Serializing an iterator would require consuming it because iterating over it is the only way to serialize its elements, however the serialize() method only takes &self. Additionally, serde::Serialize and serde::Deserialize aren't object safe, so there's no way to create a Box<dyn Iterator + serde::Serialize + serde::Deserialize>.
You probably want the stream field to be a Vec<Value>.
Iterator is not a trait you own, so if it doesn't provide an implementation of serde's Serialize trait then you can't use it du to the trait bound needed by serde.
What are you trying to achieve here by using a trait object? Why are you not using an enum instead?
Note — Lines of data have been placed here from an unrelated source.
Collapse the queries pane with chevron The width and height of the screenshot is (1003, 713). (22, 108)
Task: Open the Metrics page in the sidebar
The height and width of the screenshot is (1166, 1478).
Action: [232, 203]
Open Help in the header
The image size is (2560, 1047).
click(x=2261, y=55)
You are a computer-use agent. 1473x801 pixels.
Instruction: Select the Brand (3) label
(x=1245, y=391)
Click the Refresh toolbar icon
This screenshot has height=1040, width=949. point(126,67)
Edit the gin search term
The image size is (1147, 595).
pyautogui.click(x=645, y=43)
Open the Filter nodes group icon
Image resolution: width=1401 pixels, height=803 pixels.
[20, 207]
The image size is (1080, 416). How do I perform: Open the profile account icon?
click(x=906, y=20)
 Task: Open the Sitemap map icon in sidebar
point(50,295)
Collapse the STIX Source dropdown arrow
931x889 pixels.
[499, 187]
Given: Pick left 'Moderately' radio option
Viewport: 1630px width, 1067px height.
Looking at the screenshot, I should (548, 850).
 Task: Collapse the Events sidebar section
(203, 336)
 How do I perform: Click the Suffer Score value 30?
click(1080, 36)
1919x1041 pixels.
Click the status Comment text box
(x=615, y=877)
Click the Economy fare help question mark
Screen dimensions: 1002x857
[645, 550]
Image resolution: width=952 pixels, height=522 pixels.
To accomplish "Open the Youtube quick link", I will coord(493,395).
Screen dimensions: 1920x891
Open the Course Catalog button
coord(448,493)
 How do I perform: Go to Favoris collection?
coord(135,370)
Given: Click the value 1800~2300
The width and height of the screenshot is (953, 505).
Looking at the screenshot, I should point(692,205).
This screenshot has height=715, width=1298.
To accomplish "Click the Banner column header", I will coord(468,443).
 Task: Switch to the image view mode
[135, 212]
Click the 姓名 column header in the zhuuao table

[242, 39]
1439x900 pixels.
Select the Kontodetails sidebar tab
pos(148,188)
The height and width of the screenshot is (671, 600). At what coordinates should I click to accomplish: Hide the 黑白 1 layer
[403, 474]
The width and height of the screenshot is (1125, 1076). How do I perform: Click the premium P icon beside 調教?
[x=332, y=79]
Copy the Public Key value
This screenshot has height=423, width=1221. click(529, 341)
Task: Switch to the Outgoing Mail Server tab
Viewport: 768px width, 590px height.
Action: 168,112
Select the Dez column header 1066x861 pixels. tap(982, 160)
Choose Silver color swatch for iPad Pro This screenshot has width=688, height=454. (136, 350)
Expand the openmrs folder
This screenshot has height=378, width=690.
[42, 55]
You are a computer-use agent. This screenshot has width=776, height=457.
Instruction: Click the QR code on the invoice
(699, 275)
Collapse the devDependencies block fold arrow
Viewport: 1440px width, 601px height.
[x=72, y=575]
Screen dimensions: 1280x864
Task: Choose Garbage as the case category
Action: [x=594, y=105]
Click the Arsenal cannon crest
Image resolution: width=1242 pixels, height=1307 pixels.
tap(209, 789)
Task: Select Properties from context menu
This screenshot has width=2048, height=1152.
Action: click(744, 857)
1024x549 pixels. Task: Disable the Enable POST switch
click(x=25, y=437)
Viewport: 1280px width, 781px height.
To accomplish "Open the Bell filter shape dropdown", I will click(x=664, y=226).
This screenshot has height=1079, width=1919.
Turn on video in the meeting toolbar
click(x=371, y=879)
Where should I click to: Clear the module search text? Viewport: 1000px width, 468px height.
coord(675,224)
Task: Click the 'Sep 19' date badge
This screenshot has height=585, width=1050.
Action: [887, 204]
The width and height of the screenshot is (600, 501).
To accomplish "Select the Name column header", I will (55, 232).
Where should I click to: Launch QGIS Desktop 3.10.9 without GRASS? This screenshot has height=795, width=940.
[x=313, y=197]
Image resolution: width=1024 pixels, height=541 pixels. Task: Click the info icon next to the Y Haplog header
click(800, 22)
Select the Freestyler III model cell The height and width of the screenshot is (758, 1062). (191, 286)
You may be trying to use iterators in their C++ meaning, where they can work as a generic description of a collection. In Rust that approach doesn't work well. Rust iterators are single-use only, and are meant to be used for loops, not for data storage.
Rust iterators are more like an in-progress database query than a collection. It wouldn't make sense to deserialize a database connection from a file, so deserializing an iterator is similarly weird.
I suggest take a step back, and try to serialize/deserialize whatever source the ListStream is iterating from. Or change ListStream to be List and hold a custom collection type (perhaps an enum if there are multiple collections possible).